[[ EXTRACTED RECORDS, beginning ]]

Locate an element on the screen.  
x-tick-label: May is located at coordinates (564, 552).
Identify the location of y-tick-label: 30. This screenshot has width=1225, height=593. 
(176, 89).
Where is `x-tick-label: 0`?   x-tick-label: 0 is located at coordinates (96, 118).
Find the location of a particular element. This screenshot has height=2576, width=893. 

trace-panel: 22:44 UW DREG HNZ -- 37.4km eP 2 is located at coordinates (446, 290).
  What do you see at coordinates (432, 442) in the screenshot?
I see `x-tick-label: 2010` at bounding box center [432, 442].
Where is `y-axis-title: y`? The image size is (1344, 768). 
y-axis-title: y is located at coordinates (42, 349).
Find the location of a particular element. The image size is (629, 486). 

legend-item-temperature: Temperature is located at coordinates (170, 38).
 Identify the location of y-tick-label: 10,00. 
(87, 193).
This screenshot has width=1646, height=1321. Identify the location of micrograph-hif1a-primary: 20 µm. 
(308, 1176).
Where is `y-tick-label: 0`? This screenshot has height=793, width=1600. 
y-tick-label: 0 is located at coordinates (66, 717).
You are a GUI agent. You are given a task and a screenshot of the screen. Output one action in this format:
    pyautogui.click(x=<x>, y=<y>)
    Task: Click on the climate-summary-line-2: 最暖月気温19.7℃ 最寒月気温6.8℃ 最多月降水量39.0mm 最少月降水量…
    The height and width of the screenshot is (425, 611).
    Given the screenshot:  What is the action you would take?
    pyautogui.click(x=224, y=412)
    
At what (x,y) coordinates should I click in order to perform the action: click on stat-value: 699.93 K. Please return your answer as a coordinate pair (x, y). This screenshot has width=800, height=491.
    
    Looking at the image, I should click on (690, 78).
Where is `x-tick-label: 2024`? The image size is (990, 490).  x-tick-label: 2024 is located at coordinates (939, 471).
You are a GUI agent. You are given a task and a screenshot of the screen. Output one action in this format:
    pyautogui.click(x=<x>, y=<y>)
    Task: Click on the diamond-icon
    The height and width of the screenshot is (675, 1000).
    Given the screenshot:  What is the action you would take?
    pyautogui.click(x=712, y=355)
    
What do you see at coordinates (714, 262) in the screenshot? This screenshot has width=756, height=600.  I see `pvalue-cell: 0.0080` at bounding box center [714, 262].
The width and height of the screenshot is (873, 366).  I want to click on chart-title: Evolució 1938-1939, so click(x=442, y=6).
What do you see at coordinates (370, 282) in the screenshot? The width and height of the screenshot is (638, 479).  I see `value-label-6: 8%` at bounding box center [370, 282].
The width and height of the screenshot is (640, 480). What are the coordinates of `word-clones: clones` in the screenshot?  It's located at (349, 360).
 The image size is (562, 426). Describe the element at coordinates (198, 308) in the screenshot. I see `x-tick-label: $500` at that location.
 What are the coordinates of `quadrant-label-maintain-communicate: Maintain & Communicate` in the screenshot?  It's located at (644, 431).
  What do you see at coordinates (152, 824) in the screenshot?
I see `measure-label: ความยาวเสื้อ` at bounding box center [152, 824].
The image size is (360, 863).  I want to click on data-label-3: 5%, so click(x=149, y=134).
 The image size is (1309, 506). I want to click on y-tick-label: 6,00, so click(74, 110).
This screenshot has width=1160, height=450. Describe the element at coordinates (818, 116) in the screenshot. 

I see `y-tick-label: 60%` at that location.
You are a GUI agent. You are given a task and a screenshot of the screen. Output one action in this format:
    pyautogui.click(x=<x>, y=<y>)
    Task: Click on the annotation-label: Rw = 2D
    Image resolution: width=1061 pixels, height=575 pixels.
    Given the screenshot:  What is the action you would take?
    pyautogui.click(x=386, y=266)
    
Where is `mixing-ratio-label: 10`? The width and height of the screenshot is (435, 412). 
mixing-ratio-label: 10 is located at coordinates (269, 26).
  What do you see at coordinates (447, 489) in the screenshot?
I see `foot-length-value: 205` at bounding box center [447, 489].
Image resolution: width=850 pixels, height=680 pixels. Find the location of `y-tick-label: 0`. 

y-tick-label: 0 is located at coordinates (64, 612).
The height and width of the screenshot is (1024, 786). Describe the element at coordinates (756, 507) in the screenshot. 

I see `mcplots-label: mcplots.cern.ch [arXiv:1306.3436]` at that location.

[[ EXTRACTED RECORDS, end ]]

> WHAT YOU ARE ASKED TO DO
Rewrite every one of the items above, substituting "Where can I find" for each "Where is" and leaving all other text unchanged.

> ANSWER
Locate an element on the screen.  
x-tick-label: May is located at coordinates (564, 552).
Identify the location of y-tick-label: 30. This screenshot has width=1225, height=593. 
(176, 89).
Where can I find `x-tick-label: 0`?   x-tick-label: 0 is located at coordinates (96, 118).
Find the location of a particular element. This screenshot has height=2576, width=893. 

trace-panel: 22:44 UW DREG HNZ -- 37.4km eP 2 is located at coordinates (446, 290).
  What do you see at coordinates (432, 442) in the screenshot?
I see `x-tick-label: 2010` at bounding box center [432, 442].
Where can I find `y-axis-title: y`? The image size is (1344, 768). 
y-axis-title: y is located at coordinates (42, 349).
Find the location of a particular element. The image size is (629, 486). 

legend-item-temperature: Temperature is located at coordinates (170, 38).
 Identify the location of y-tick-label: 10,00. 
(87, 193).
This screenshot has width=1646, height=1321. Identify the location of micrograph-hif1a-primary: 20 µm. 
(308, 1176).
Where can I find `y-tick-label: 0`? This screenshot has height=793, width=1600. 
y-tick-label: 0 is located at coordinates (66, 717).
You are a GUI agent. You are given a task and a screenshot of the screen. Output one action in this format:
    pyautogui.click(x=<x>, y=<y>)
    Task: Click on the climate-summary-line-2: 最暖月気温19.7℃ 最寒月気温6.8℃ 最多月降水量39.0mm 最少月降水量…
    The height and width of the screenshot is (425, 611).
    Given the screenshot:  What is the action you would take?
    pyautogui.click(x=224, y=412)
    
At what (x,y) coordinates should I click in order to perform the action: click on stat-value: 699.93 K. Please return your answer as a coordinate pair (x, y). This screenshot has width=800, height=491.
    
    Looking at the image, I should click on (690, 78).
Where can I find `x-tick-label: 2024`? The image size is (990, 490).  x-tick-label: 2024 is located at coordinates (939, 471).
You are a GUI agent. You are given a task and a screenshot of the screen. Output one action in this format:
    pyautogui.click(x=<x>, y=<y>)
    Task: Click on the diamond-icon
    The height and width of the screenshot is (675, 1000).
    Given the screenshot:  What is the action you would take?
    pyautogui.click(x=712, y=355)
    
What do you see at coordinates (714, 262) in the screenshot? This screenshot has width=756, height=600.  I see `pvalue-cell: 0.0080` at bounding box center [714, 262].
The width and height of the screenshot is (873, 366).  I want to click on chart-title: Evolució 1938-1939, so click(x=442, y=6).
What do you see at coordinates (370, 282) in the screenshot? The width and height of the screenshot is (638, 479).  I see `value-label-6: 8%` at bounding box center [370, 282].
The width and height of the screenshot is (640, 480). What are the coordinates of `word-clones: clones` in the screenshot?  It's located at (349, 360).
 The image size is (562, 426). Describe the element at coordinates (198, 308) in the screenshot. I see `x-tick-label: $500` at that location.
 What are the coordinates of `quadrant-label-maintain-communicate: Maintain & Communicate` in the screenshot?  It's located at (644, 431).
  What do you see at coordinates (152, 824) in the screenshot?
I see `measure-label: ความยาวเสื้อ` at bounding box center [152, 824].
The image size is (360, 863).  I want to click on data-label-3: 5%, so click(x=149, y=134).
 The image size is (1309, 506). I want to click on y-tick-label: 6,00, so click(74, 110).
This screenshot has width=1160, height=450. Describe the element at coordinates (818, 116) in the screenshot. 

I see `y-tick-label: 60%` at that location.
You are a GUI agent. You are given a task and a screenshot of the screen. Output one action in this format:
    pyautogui.click(x=<x>, y=<y>)
    Task: Click on the annotation-label: Rw = 2D
    Image resolution: width=1061 pixels, height=575 pixels.
    Given the screenshot:  What is the action you would take?
    pyautogui.click(x=386, y=266)
    
Where can I find `mixing-ratio-label: 10`? The width and height of the screenshot is (435, 412). 
mixing-ratio-label: 10 is located at coordinates (269, 26).
  What do you see at coordinates (447, 489) in the screenshot?
I see `foot-length-value: 205` at bounding box center [447, 489].
Image resolution: width=850 pixels, height=680 pixels. Find the location of `y-tick-label: 0`. 

y-tick-label: 0 is located at coordinates (64, 612).
The height and width of the screenshot is (1024, 786). Describe the element at coordinates (756, 507) in the screenshot. 

I see `mcplots-label: mcplots.cern.ch [arXiv:1306.3436]` at that location.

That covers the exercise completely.